内田副総裁は植田日銀におけるキーマンです。副総裁は長く日本銀行の主流派を歩み、2013年1月22日に発表された「政府・日本銀行の共同声明」や「バズーカ1」「バズーカ2」「YCC(イールドカーブ・コントロール)」といった主要政策の裏で活躍されてきました。
副総裁による5月27日(月)講演は印象的なものでした。
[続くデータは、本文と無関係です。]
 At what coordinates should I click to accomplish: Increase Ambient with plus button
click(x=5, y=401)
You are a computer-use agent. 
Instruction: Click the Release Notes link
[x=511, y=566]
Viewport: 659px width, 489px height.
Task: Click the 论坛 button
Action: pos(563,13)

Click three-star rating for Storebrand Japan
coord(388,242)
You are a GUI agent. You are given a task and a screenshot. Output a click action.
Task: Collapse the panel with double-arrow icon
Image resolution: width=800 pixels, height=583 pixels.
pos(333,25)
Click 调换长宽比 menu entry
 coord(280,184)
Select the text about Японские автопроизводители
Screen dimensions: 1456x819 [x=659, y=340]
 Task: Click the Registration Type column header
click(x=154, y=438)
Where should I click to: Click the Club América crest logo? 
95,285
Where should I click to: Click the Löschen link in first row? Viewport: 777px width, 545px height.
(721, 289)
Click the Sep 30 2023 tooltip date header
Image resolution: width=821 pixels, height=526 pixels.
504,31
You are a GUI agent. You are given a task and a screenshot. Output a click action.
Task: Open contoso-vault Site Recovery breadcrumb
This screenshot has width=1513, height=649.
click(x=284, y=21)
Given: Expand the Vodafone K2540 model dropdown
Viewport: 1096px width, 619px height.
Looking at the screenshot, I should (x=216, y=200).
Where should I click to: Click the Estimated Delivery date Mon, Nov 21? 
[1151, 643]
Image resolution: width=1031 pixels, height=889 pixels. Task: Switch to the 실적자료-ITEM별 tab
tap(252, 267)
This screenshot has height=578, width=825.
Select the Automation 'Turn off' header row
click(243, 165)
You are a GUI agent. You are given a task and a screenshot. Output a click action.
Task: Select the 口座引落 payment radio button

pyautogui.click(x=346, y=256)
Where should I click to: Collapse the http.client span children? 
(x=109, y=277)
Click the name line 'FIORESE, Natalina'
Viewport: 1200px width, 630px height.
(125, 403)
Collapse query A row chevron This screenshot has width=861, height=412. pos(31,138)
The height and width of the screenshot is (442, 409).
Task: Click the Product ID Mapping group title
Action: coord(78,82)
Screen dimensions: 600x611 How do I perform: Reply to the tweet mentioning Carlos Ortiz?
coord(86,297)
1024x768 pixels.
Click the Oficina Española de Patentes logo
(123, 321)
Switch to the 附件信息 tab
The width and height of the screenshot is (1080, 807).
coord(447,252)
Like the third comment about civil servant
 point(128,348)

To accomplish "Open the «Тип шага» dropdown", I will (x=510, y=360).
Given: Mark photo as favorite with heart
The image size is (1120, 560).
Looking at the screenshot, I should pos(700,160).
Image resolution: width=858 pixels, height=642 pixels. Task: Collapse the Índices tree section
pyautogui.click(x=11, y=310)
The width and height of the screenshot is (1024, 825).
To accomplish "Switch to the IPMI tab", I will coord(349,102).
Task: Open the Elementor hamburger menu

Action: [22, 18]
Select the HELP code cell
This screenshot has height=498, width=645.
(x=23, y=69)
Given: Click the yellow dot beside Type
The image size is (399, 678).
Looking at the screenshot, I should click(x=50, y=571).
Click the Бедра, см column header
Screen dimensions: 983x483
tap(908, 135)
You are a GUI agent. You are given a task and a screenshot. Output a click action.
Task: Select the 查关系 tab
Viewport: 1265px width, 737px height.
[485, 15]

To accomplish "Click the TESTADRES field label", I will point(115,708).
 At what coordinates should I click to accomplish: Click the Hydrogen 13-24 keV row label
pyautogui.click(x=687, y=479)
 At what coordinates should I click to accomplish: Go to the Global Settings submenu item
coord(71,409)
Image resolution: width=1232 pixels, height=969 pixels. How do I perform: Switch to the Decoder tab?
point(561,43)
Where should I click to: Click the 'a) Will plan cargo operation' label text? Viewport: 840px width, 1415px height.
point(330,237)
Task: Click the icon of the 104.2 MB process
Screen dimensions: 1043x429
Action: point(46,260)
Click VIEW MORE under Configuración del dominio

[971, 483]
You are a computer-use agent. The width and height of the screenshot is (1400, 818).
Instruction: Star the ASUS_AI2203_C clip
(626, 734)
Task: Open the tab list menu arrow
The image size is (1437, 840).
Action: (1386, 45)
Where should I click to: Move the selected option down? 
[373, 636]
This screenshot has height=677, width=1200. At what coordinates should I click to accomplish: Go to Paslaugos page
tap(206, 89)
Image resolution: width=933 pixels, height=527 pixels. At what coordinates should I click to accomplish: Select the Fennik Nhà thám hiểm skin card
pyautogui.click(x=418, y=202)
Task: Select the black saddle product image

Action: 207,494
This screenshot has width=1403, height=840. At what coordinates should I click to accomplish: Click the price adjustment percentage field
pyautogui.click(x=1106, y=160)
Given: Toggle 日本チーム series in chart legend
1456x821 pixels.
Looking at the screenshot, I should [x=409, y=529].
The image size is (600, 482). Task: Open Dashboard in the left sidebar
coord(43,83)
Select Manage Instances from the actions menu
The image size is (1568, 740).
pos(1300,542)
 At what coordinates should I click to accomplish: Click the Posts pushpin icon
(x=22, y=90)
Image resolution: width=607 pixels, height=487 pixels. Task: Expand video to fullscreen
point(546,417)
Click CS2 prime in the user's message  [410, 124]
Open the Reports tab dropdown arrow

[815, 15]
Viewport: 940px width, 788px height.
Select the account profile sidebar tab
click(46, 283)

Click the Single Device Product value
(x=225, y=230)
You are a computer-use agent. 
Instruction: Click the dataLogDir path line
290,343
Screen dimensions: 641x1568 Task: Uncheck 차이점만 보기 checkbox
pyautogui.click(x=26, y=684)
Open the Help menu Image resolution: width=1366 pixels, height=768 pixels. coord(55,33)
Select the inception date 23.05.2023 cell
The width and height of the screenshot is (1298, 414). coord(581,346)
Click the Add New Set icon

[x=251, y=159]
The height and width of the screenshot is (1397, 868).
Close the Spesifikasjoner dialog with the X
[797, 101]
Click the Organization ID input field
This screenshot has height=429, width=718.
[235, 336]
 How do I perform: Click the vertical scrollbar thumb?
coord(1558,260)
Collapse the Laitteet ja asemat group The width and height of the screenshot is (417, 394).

いつも冷静沈着なイメージのある副総裁が「今回こそはこれまでと違う(This time is different)」という強い言葉で講演を締めくくっていたからです。
講演の冒頭、
「大きな論点は、現在の物価を巡る動向の変化が、不可逆的なデフレからの構造変化を意味するのか、あるいは、単に世界的なインフレによってもたらされた一時的な現象にすぎないのか」
と問うています。そして副総裁の出した結論は、
「1点目(不可逆的なデフレからの構造変化を意味するのか)については、自信を持って『イエス』と答えられます。労働市場の環境が構造的かつ不可逆的に変わったためです。この先、女性やシニア層から多くの追加的な労働投入を期待することには無理があります」
「2点目の、デフレ的なノルムの克服については、答えはそこまで明白ではありません。世界的なインフレがもたらしたコスト・プッシュ圧力が減衰しても、企業は現在の価格設定行動を続けるでしょうか?その鍵は、やはり労働市場です。労働市場の構造変化が持続する限り、企業は、働く従業員を保持し、惹きつけるために、充分な利益と賃金を生み出すビジネス・モデルを 構築しなければなりません」
現在のインフレがデフレからの不可逆的な構造変化と結論されたのには驚きました。しかし、その理由が金融緩和の結果としてもたらされたのではなく、「労働市場の環境が構造的かつ不可逆的に変わったため」とされています。
これには、がっかりです。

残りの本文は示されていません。